Content starts
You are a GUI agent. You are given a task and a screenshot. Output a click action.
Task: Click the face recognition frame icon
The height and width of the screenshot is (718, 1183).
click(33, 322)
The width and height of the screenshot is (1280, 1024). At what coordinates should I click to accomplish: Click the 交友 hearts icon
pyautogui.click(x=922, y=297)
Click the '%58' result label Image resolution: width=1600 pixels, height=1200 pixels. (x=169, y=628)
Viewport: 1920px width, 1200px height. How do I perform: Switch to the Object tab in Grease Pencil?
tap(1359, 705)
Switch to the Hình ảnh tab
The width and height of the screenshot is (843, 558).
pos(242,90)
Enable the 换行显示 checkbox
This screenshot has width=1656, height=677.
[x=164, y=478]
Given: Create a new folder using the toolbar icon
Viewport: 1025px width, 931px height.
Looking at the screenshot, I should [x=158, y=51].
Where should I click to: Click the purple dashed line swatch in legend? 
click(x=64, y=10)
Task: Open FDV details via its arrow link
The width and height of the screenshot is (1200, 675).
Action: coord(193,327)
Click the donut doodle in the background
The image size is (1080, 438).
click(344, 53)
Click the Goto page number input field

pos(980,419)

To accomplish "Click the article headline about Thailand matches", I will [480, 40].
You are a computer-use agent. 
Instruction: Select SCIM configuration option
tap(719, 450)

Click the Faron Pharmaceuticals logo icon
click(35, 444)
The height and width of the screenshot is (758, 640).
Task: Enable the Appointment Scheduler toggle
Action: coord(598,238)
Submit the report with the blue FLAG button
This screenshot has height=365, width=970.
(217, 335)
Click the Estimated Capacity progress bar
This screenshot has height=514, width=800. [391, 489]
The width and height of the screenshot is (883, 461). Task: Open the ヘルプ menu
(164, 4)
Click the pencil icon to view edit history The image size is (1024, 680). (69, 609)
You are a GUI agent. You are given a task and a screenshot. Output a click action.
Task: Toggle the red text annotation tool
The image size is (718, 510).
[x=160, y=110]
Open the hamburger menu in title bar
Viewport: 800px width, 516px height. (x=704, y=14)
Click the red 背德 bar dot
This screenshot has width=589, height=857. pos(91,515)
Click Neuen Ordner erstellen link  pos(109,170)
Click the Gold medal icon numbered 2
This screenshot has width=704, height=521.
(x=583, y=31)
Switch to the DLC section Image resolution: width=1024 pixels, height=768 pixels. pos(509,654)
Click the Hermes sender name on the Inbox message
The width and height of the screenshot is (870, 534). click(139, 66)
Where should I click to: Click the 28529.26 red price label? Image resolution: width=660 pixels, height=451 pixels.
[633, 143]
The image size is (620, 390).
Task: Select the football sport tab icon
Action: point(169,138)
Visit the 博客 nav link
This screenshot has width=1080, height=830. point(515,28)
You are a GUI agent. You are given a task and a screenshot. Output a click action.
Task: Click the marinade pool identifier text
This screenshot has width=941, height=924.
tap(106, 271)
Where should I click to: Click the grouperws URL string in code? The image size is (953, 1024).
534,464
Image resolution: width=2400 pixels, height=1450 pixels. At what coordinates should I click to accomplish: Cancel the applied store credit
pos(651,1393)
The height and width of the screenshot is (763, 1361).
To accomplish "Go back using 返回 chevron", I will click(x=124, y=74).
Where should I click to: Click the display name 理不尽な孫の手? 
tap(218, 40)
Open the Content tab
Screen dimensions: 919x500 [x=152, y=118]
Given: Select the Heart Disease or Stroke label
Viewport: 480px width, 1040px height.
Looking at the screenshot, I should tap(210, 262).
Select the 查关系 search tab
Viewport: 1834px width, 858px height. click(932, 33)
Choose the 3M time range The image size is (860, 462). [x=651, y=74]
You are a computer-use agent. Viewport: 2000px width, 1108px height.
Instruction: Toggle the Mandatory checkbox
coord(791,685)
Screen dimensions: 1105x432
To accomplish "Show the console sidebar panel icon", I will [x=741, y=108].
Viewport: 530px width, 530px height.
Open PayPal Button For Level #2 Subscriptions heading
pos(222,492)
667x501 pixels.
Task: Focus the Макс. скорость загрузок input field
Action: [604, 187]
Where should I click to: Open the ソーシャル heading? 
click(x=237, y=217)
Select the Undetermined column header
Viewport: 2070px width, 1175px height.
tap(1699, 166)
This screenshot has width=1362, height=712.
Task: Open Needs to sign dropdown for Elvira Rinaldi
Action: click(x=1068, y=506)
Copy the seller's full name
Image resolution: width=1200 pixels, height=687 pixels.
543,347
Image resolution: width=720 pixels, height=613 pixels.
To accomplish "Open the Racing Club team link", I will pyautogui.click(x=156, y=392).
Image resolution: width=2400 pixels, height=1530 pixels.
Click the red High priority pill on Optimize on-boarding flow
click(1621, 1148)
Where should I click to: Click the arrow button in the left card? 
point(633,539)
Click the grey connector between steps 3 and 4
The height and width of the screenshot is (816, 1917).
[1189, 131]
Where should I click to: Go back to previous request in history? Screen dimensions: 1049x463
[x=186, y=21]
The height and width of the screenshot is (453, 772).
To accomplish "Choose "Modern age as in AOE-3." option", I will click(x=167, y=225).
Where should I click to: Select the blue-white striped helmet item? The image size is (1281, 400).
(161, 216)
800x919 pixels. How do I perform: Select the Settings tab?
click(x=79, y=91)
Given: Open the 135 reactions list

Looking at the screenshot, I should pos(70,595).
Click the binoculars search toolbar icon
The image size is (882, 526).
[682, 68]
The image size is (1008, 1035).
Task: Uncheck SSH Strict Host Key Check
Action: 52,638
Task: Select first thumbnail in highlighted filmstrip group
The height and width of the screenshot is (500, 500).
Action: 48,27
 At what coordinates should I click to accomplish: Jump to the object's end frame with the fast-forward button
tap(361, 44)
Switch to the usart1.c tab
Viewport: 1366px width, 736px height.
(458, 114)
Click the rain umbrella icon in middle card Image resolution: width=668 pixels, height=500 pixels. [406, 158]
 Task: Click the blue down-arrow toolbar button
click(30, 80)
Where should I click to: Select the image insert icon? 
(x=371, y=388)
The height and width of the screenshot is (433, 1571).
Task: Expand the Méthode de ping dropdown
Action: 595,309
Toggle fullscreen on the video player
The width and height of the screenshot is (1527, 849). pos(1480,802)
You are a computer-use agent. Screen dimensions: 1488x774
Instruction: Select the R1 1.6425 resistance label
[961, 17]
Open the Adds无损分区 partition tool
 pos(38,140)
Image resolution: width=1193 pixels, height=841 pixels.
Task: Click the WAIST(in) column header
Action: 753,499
Content ends
### Task description
Could you repeat exactly the lines above from the line with "Click the Gold medal icon numbered 2" up to and including the line with "Switch to the DLC", and only those?

### Answer space
Click the Gold medal icon numbered 2
This screenshot has width=704, height=521.
(x=583, y=31)
Switch to the DLC section Image resolution: width=1024 pixels, height=768 pixels. pos(509,654)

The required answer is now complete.